【時代劇が面白い】重臣に頭の上がらない王/朝鮮王朝の人物と歴史16

朝鮮王朝27人の王の中で最悪の暴君と言われる燕山君(ヨンサングン)は、クーデターに王位を追われて、異母弟の晋城大君(チンソンデグン)が11代王・中宗(チュンジョン)として即位する。しかし、臣下たちに祭り上げられた王は最愛の妻との別れを迎えることになるのだが……。まず、中宗の人物像を見てみよう。

生没年/1488~1544年
父親/9代王・成宗(ソンジョン)
母親/貞顕(チョンヒョン)王后
妻/最初は端敬(タンギョン)王后、二番目は章敬(チャンギョン)王后、三番目は文定(ムンジョン)王后
息子/12代王・仁宗(インジョン)と13代王・明宗(ミョンジョン)

真夜中の襲撃者たち

暴君として知られる10代王・燕山君は、政務を疎(おろそ)かにして、連日のように酒や女に溺れていた。国の財源を使って豪遊する燕山君の暴政は、庶民の生活を圧迫していく。反乱が起こるのも当然だった。
1506年、臣下たちの間で打倒・燕山君を掲げた大規模な反乱が起こるが、やみくもに反乱を起こしては非難される可能性もあった。そこで、反乱軍が掲げた大義名分が燕山君の異母弟である晋城大君を王にするというものだ。もちろん、晋城大君はそのことを一切知らなかった。
事件当日、反乱軍は燕山君を討伐する部隊と晋城大君を保護する部隊の2つに分かれた。何の前触れもなく屋敷を囲む武人たちの姿を見た晋城大君は、兄が自分を殺そうとしていると思ってしまう。
抵抗の無意味さを感じた晋城大君は、せめて自ら命を絶とうとする。晋城大君の命を救ったのが、彼の妻である端敬(タンギョン)王后だ。彼女は一向に攻め入らない武人たちに違和感を覚えたのだ。冷静な妻の判断が、晋城大君の命を救ったのだ。

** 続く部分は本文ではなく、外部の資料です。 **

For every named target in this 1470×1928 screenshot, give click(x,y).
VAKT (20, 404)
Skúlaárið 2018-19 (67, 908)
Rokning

一方、家の中に招き入れられた兵士たちは、晋城大君に挙兵の説明をする。しかし、しん頑なに即位を拒むのだった。
晋城大君の説得が行なわれる一方で、反乱軍の主力部隊は燕山君の屋敷を襲撃した。普通なら、王を守るために兵士たちは相手を迎え撃つ。しかし、燕山君に仕えていた兵士たちは、王を守ろうとせずに逃げ出してしまった。
クーデターが起きたことを知った燕山君は、怯えはじめる。そんな王の姿を心の中で笑っていた者たちは、外の様子を見に行くと言って逃げてしまう。傍若無人な暴君を命を賭してまで守ろうとする者はいなかったのだ。
こうして、反乱はあっさりと成功。燕山君は王位をはく奪されて地方に追放されてしまう。しかし、問題があった。晋城大君がいまだに即位を拒んでいたのだ。
反乱の功臣たちは晋城大君を王にしようと説得を続けていた。それは徐々に熱を帯びていき、やがて「もはや拒否できない」と感じた彼はようやく11代王・中宗として即位した。このクーデターが「中宗反正(チュンジョンパンジョン)」である。
即位した中宗は、燕山君の暴政で乱れてしまった政治を正そうとした。しかし、臣下たちの手で王に祭り上げられた中宗は、重臣たちに強く意見を言えなかった。その中で問題になったのが、端敬王后の存在だ。実は彼女の父親は、燕山君に仕えた人物だったのだ。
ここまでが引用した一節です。